O resultado final é admirável: em clima felliniano, entre a magia e o deslumbramento gráfico-seqüencial, os dois personagens principais (um senhor e uma jovem) visitam uma lendária Cinecittà, à procura do próprio Fellini, e nela encontram algumas figuras de suas obras, vivenciadas por Giulitetta Masina, Anita Ekberg, além, claro, Marcello Mastroianni. A rigor, a jovem não sabe se está vivendo uma aventura real ou se está dentro de um filme aparentemente sem o menor sentido.
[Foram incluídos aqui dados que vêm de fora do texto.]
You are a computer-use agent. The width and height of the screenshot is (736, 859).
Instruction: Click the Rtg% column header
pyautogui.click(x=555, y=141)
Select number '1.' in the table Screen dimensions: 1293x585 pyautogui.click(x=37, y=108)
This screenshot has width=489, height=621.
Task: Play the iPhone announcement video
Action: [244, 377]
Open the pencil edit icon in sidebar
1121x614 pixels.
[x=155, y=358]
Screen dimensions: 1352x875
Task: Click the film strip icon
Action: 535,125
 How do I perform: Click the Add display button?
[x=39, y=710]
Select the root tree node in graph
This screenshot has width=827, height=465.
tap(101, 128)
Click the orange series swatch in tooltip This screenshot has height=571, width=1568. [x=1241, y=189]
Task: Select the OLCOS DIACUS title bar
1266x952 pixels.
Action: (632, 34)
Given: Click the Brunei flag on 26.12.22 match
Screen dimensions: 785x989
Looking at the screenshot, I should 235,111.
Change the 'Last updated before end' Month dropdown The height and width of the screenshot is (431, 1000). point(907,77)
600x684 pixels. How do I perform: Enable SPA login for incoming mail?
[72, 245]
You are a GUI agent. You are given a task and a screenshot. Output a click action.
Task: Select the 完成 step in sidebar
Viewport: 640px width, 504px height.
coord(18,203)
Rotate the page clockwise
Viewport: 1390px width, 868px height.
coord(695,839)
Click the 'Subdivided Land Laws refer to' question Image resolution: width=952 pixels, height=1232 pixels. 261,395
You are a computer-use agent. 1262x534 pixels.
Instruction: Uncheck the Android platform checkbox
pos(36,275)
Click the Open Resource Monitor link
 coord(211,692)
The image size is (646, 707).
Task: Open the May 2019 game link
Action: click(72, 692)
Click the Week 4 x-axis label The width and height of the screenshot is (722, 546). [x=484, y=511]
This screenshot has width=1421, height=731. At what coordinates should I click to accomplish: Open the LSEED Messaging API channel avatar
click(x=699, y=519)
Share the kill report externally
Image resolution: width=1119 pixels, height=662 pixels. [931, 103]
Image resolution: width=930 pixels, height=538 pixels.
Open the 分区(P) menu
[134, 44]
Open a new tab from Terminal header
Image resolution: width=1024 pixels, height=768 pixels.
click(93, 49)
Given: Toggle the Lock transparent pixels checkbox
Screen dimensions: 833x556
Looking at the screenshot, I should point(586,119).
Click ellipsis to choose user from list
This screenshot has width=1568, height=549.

O fato é que, levada pelo chapéu do cineasta, se deixa afogar num lago artificial que contém mais elementos oníricos, numa viagem dionisíaca que seria sem lógica, para muitos e muitos. Aliás, é dentro do lago, marcado pelo simbolismo, que, num imenso avião, a jovem encontra Mastroianni, e mais uma vez Fellini. Quando o jumbo decola, com Mastroianni em seu interior, a história "decola".
E um filme vai ser feito (por Mastroianni/Snaporaz como o diretor), com seus mistérios, suas fantasias, seus devaneios, suas impossibilidades, seus mitos quadrinhográficos, seus múltiplos caminhos que levam ao México e à sua cultura milenar.
São muitas as referências e homenagens metalingüísticas em Viagem a Tulum, como, por exemplo, a Moebius (autor de outra instigante obra-prima dos quadrinhos: Arzach, visualmente excitante).
Moebius: Arzach
Moebius: Arzach - uma das referências de Manara em Viagem a Tulum
Moebius: Arzach
Milo Manara
De certo modo, Viagem a Tulum é o último grande filme de Fellini, sendo, ao mesmo tempo, uma das grandes HQs de Milo Manara.